» AIM OF THE EXERCISE: Take the line that holds "Given: Open Campaigns from the sidebar menu" and every line after it to the end of the entries, and repeat them exactly without the pictures.

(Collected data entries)
- - - -

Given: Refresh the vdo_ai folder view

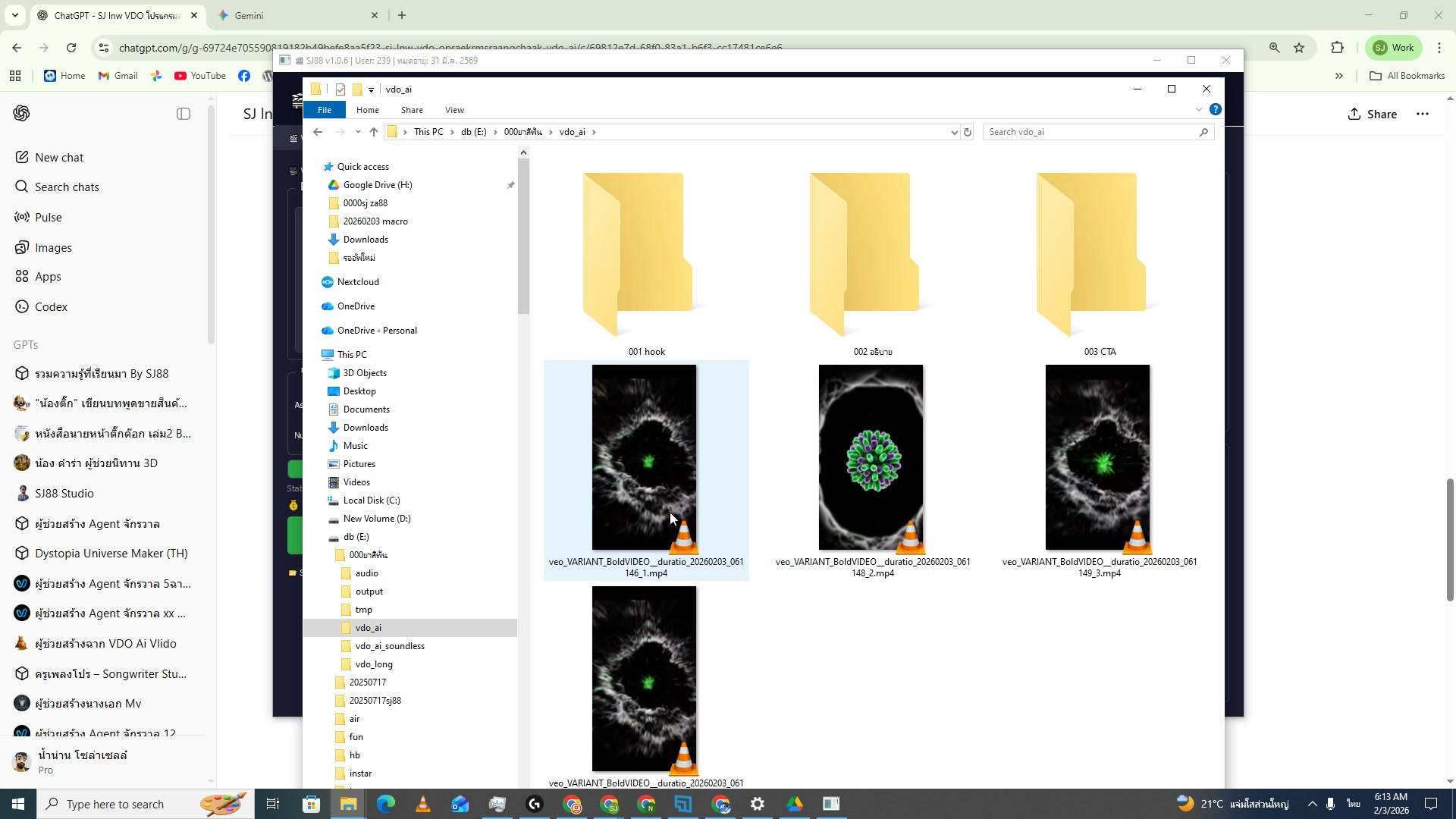Looking at the screenshot, I should point(967,131).
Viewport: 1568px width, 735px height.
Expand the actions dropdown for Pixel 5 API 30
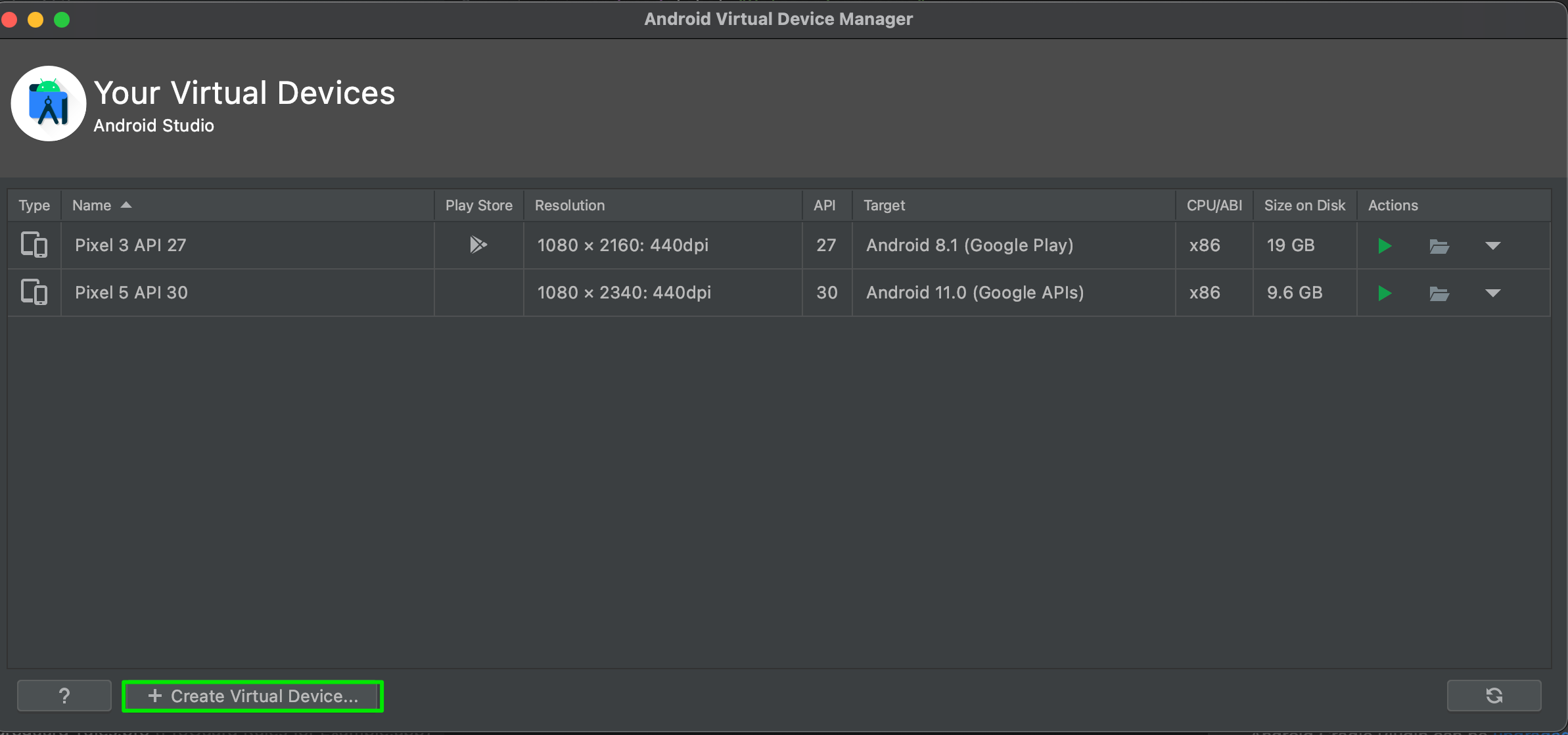(x=1493, y=294)
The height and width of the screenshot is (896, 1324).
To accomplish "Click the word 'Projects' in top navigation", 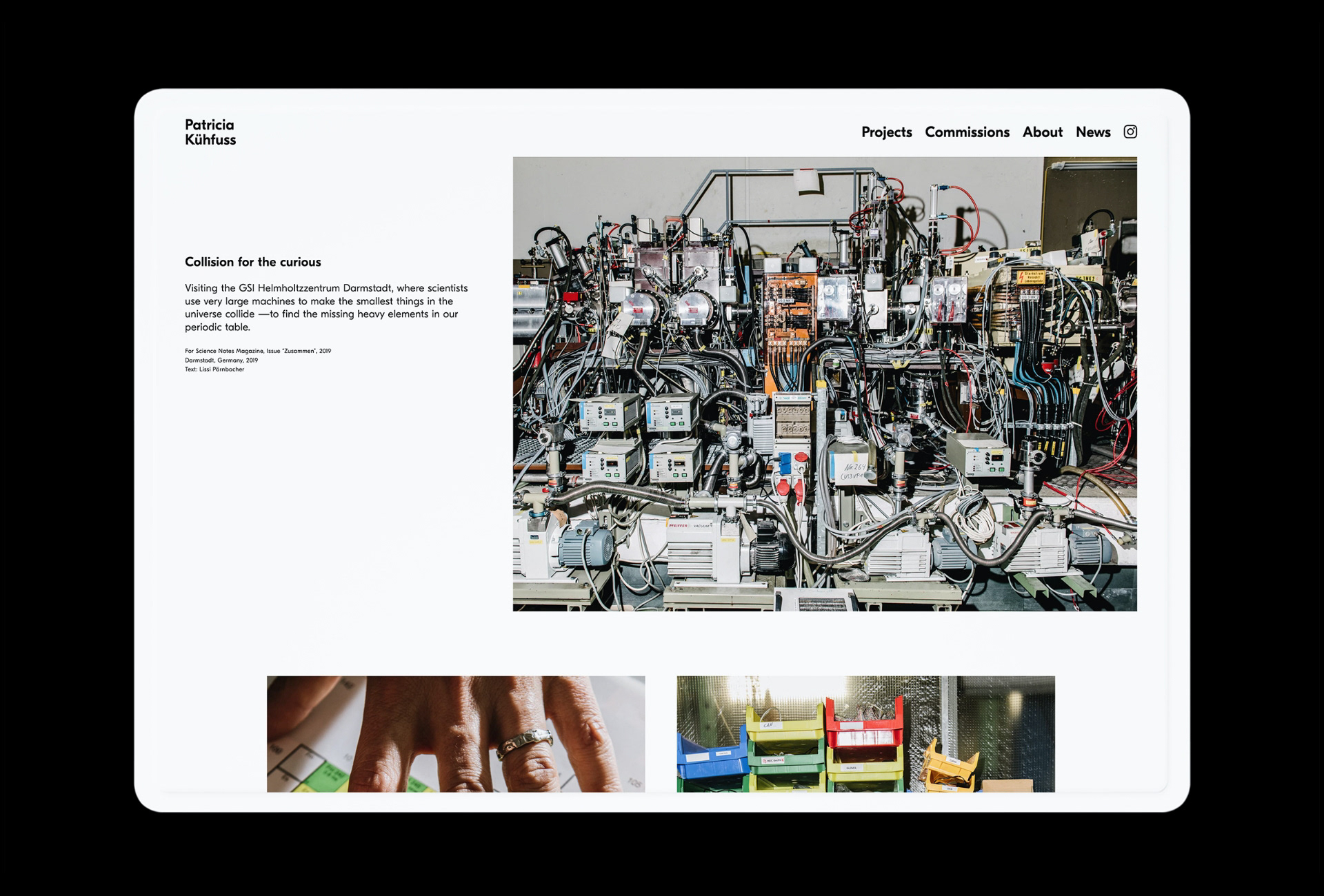I will [x=887, y=132].
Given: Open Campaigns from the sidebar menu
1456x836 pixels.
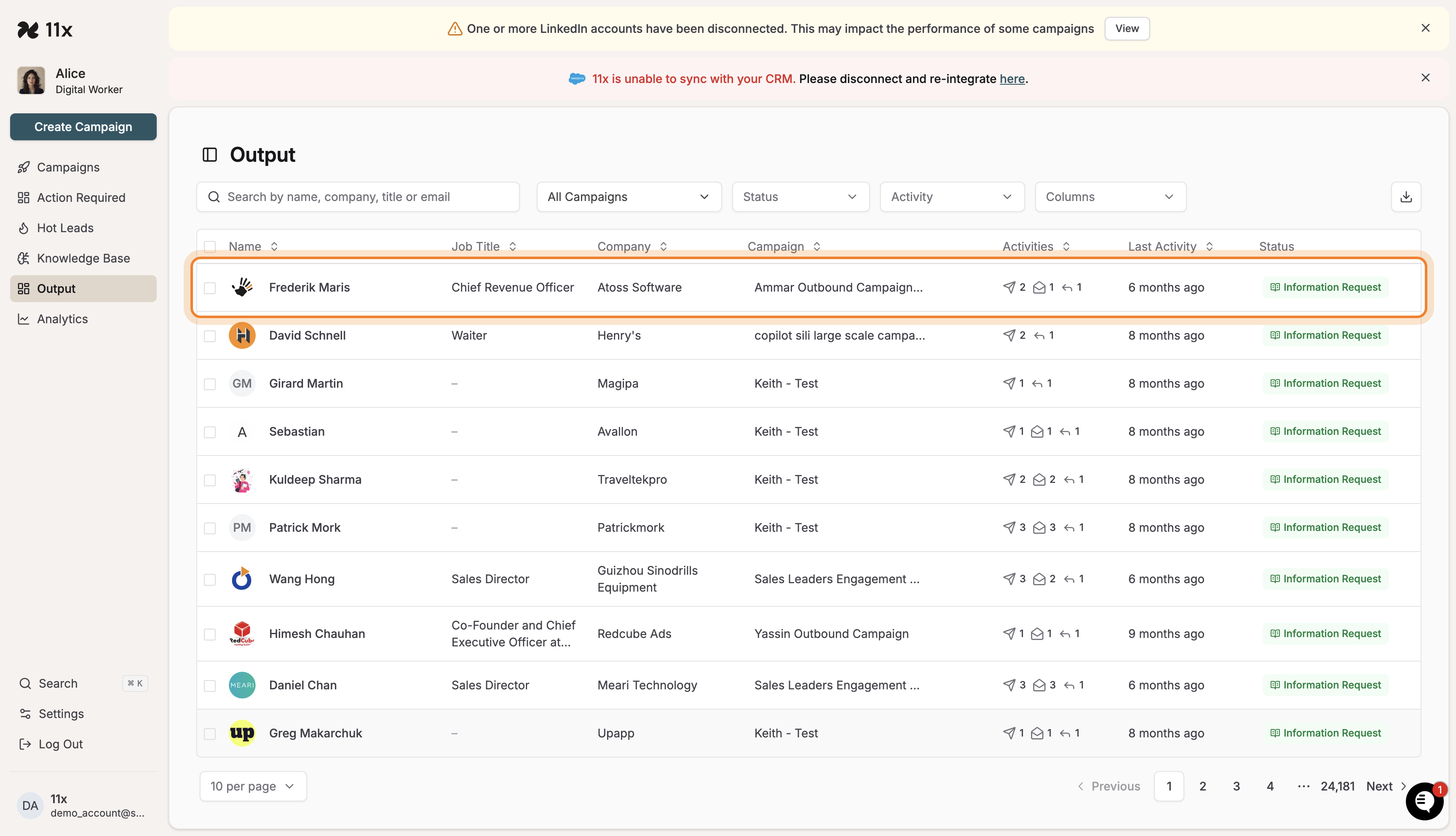Looking at the screenshot, I should pos(68,167).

- - - -

» TASK RESULT:
Given: Open Campaigns from the sidebar menu
1456x836 pixels.
Looking at the screenshot, I should pos(68,167).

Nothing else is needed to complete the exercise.